Ignasi Terraza y Antonio Serrano.-Dos titanes de su instrumento a nivel internacional. Tanto el invidente pianista como el armonicista consideran “Jazz San Javier” como su propia casa por las numerosas ocasiones en las que han sido invitados. Inicio con temas estilizados e interpretados con gusto y maestría colectiva por ellos y sus acompañantes: Horacio Fumero (contrabajo) y Esteve Pi (batería) son otros dos “grandes”. Quedan solos “los maestros” rememorando la forma en que se conocieron y “atacan” la conocida canción “Alfonsina y el Mar”. Continúan con clásicos de la armónica romántica. Ingenio, imaginación y habilidades de cuatro grandes músicos propiciaron un concierto de altísima categoría. Y no perdamos el sentido de la “valoración” al haberles visto en tantas ocasiones, porque nos han acostumbrado a tal delicia que no se les perdonaría un descenso del nivel de calidad que, por supuesto, se presagia imposible. ¡¡¡Sublime!!!.

Walter “Wolfman” Washington & The Roadmasters.-Juguetea con sus músicos, convirtiéndose en más joven de espíritu que todos ellos a sus muy bien llevados 74 años. Y es que este mago de la guitarra tiene muchas más horas de vuelo que el resto de la “tripulación”. Y con Rhythm and blues, funk, blues y guiños al jazz, creando ambiente propio de New Orleans e introduciendo baladas y géneros derivados, ofrecieron una actuación enriquecida, variada y “presidida” por “el veterano” que goza de magnetismo, carisma y las ganas propias de un quinceañero. Sentado en taburete, pierna sobre pierna y con su vieja guitarra roja a la que hacía sonar como la auténtica estrella de las seis cuerdas que es, pues la manejó hasta con los dientes, mientras el batería ejecutaba sus efectos de percusión puesto en pie. ¡¡¡Espectacular!!!. Terry Scott Jr. (batería), Jack Cruz (bajo y coros), Paul Evans (trompeta), Tom Fitzpatrick (saxo y coros) y Steve Detroy (piano y órgano Hammond). Junto a Terraza y Serrano conformaron el doble programa del día 21.

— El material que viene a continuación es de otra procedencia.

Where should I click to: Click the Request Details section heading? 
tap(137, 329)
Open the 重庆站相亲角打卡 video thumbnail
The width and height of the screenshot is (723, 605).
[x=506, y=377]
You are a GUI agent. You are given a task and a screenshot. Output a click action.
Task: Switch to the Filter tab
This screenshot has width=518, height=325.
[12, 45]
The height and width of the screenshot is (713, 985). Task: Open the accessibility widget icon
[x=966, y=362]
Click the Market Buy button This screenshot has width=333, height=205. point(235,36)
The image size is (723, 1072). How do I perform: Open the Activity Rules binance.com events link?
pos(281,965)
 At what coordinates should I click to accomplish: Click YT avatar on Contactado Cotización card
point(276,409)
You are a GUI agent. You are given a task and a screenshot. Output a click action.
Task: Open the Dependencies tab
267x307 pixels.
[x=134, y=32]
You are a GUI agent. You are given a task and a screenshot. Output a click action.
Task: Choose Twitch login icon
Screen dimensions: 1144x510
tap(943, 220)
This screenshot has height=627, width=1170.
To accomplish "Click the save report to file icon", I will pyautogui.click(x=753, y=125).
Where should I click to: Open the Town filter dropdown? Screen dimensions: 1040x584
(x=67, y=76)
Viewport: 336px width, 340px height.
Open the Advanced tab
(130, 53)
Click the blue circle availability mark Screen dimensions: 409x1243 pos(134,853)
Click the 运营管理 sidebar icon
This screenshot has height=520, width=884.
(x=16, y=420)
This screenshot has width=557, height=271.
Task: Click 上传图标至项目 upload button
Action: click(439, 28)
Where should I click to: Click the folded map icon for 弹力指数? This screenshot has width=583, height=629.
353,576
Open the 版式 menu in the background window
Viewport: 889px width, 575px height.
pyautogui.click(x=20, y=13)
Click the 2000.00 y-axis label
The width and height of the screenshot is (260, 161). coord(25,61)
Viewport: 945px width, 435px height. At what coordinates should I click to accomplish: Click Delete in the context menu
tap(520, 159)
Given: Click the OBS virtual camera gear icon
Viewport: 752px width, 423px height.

Kurt Elling Quintet.-Canciones de compleja interpretación perfectamente ejecutadas. Y, cantando en español, nos sorprende con el bolero “Si te contara”, creado por el compositor, arreglista, violinista y director de orquesta cubano, Félix Reina. Prosigue con quiebros dominados con la voz, capacidad pulmonar, longitud del fraseo y una técnica depuradísima. Considerado uno de los mejores cantantes de jazz del mundo, no tuvo más que demostrarlo y lo consiguió, muy holgadamente, como aval añadido a su Grammy conseguido y las doce ocasiones nominado a ese premio. ¡¡¡Magistral!!!. El trompetista invitado, Marquis Hill, añadió brillo y maestría a la velada del día 22. Stuart Mindeman (piano), Clark Sommers (contrabajo), John McLean (guitarra) y Adonis Rose (batería). Buenos días.